_What you are asked to do_: Quote each of the rows below word for word, leaving out the pictures.

——————————

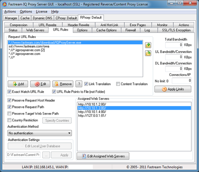Uncheck Exact Match URL Rule
Image resolution: width=199 pixels, height=172 pixels.
click(9, 92)
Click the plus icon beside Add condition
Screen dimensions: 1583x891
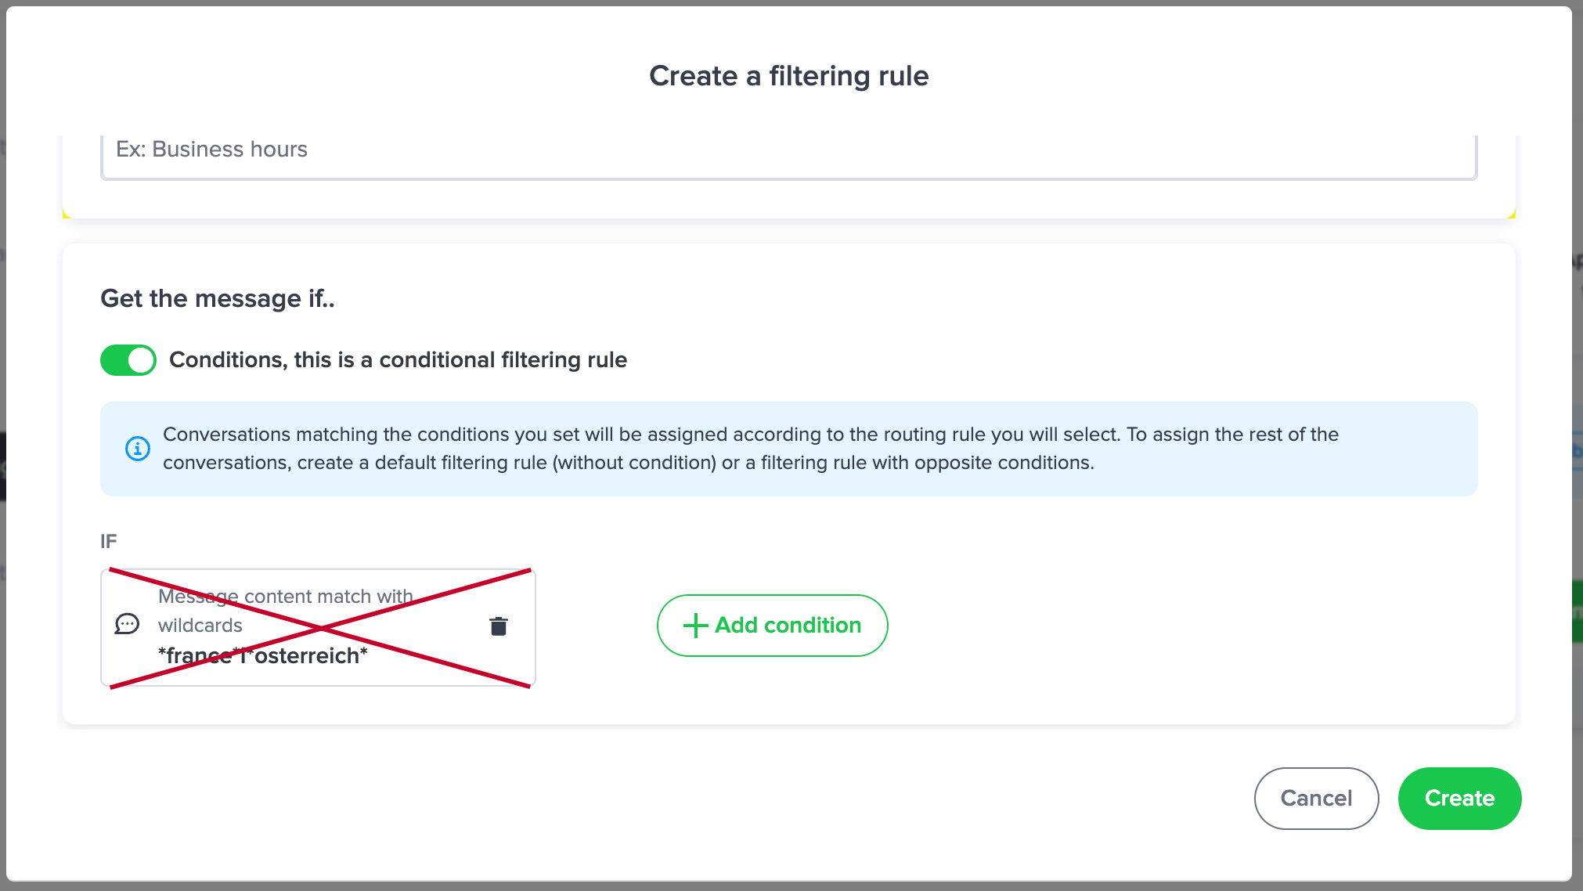point(695,626)
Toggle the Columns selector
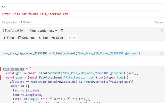Viewport: 165px width, 103px height. 26,38
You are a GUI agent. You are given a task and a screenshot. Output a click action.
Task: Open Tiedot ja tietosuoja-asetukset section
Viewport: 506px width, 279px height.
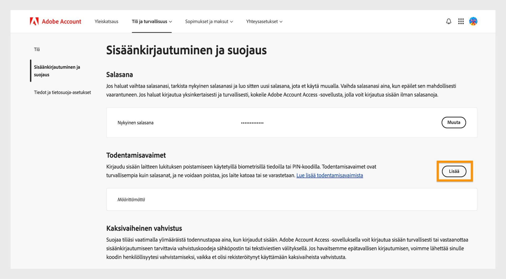[x=62, y=92]
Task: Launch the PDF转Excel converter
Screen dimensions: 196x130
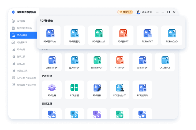Action: click(99, 35)
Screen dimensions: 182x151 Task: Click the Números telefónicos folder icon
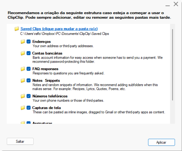point(23,96)
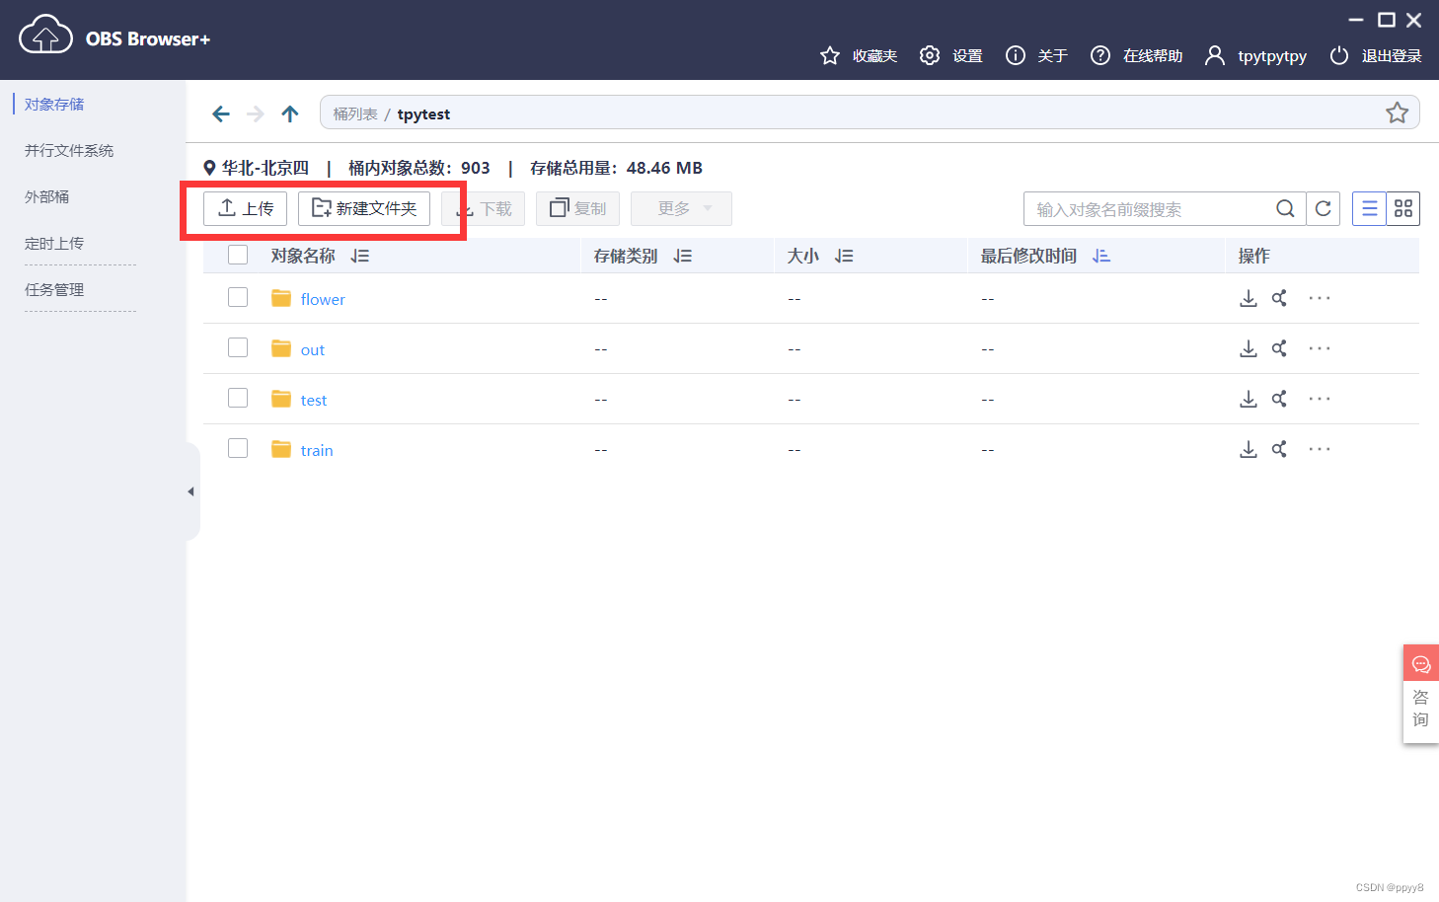
Task: Download the flower folder
Action: click(1248, 298)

——————————

_Complete answer_:
Uncheck Exact Match URL Rule
Image resolution: width=199 pixels, height=172 pixels.
click(9, 92)
Click the plus icon beside Add condition
Screen dimensions: 1583x891
point(695,626)
Toggle the Columns selector
Viewport: 165px width, 103px height. 26,38
You are a GUI agent. You are given a task and a screenshot. Output a click action.
Task: Open Tiedot ja tietosuoja-asetukset section
Viewport: 506px width, 279px height.
[x=62, y=92]
Task: Launch the PDF转Excel converter
Screen dimensions: 196x130
Action: click(99, 35)
Screen dimensions: 182x151 Task: Click the Números telefónicos folder icon
point(23,96)
Task: Download the flower folder
Action: click(1248, 298)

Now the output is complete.